Cloning And Related Adenovirus Vector Construction Of Human Cardiac-specific Tnni3k Homologue Gene From Rattus Norvegicus

Background and Objectives:TNNI3K is a novel cardiac-specific protein kinase, isolated on the basis of constructed human adult cardiovascular cDNA library. The effect of the kinase in cardiac hypertrophy should be employed in cardiomyocytes, however, homo sapiens cardiomyocyte cell lines could not be used. Further exploration has to be turnd to study rat homologou gene by the use of neonatal rat cardiomyocytes. The problem we have to face is that there is no rat TNNI3K gene for further research in our group. Hence, the principal objective is to clone rat TNNI3K gene coding sequence, and then to screen out the valid RNA interfere fragment. Finally, construction the recombinant adenovirus with rat gene TNNI3K and the valid RNAi fragment.Methods and Results:1 Bioinformatics was employed to identify rat gene TNNI3K sequence. Two overlap rTNNI3K fragments were obtained by PCR from the rat cardiomyocytes cDNA, and then the fragments were digested by restriction endonuclease XspI, ligated to be a full rTNNI3K coding sequence and cloned into pGEM-T Easy vector.

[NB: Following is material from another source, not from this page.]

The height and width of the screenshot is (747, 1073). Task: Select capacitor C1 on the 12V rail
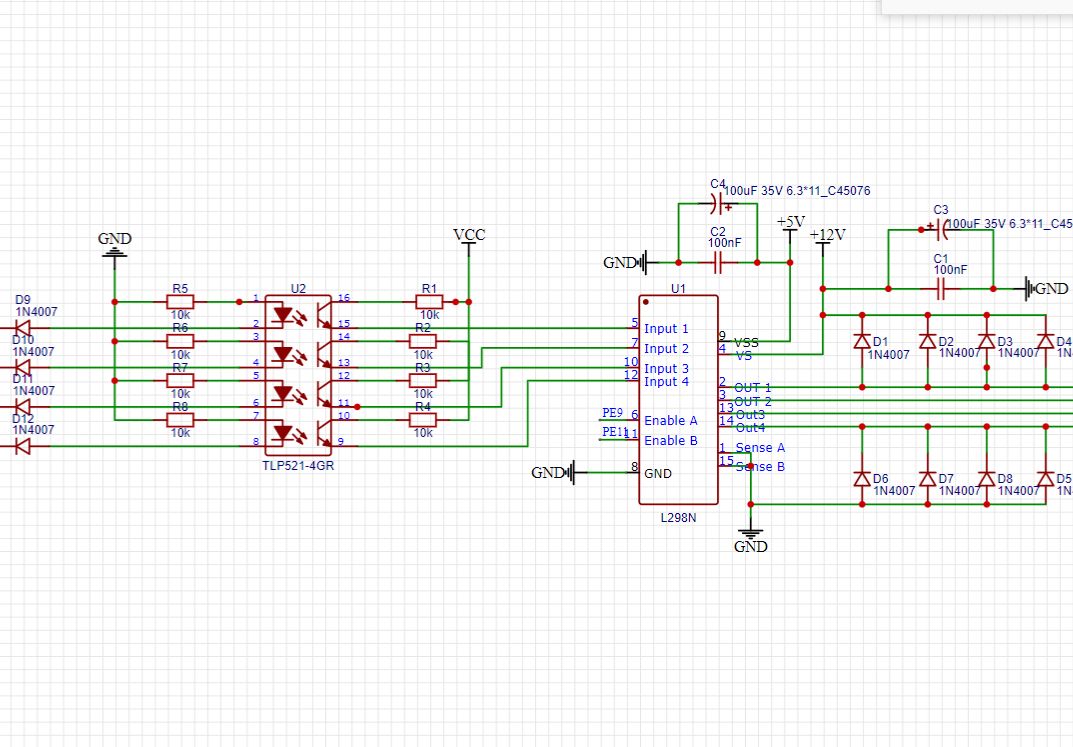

The plasmid containing TNNI3K was identified by sequencing.2 Four specific interference sequences targeting rat TNNI3K were designed, synthesized and cloned into the pGCSIL-GFP vector. RNAi plasmid (pGCSIL-RNAi-1,-2,-3 and -4, respectively) and recombinant rTNNI3K expression plasmid were co-transfected into 293T cells, and the efficiency of RNAi were detected by Western Blot and Real-time PCR. The pGCSIL-RNAi-1 had the excellent interference effect, which contained the target site of +880～+898. The recombinant adenovirus vector with the valid RNAi fragment were constructed.3 rTNNI3K gene was inserted into the shuttle vector of adenovirus, and then rTNNI3K adenovirus plasmid were obtained through homologou recombination in vivo in bacteria. The recombinant adenovirus with rTNNI3K was constructed in 293A cell line.4 The rat neonatal cardiomyocytes were infected by recombinant adenovirus rTNNI3K and RNAi, and tthe phosphorylation level of JNK,p38 and Erk were detected by Western Blot. The primary result showed that both rTNNI3K overexpression and RNAi could increase JNK and p38 phosphorylation level.Conclusion:1. Rat TNNI3K gene was cloned correctly;2.The valid RNAi fragment for rTNNI3K was screened out; 3. rTNNI3K and RNAi recombinant adenovirus were constructed successfully in this study, as effective tools, could be used in the future research.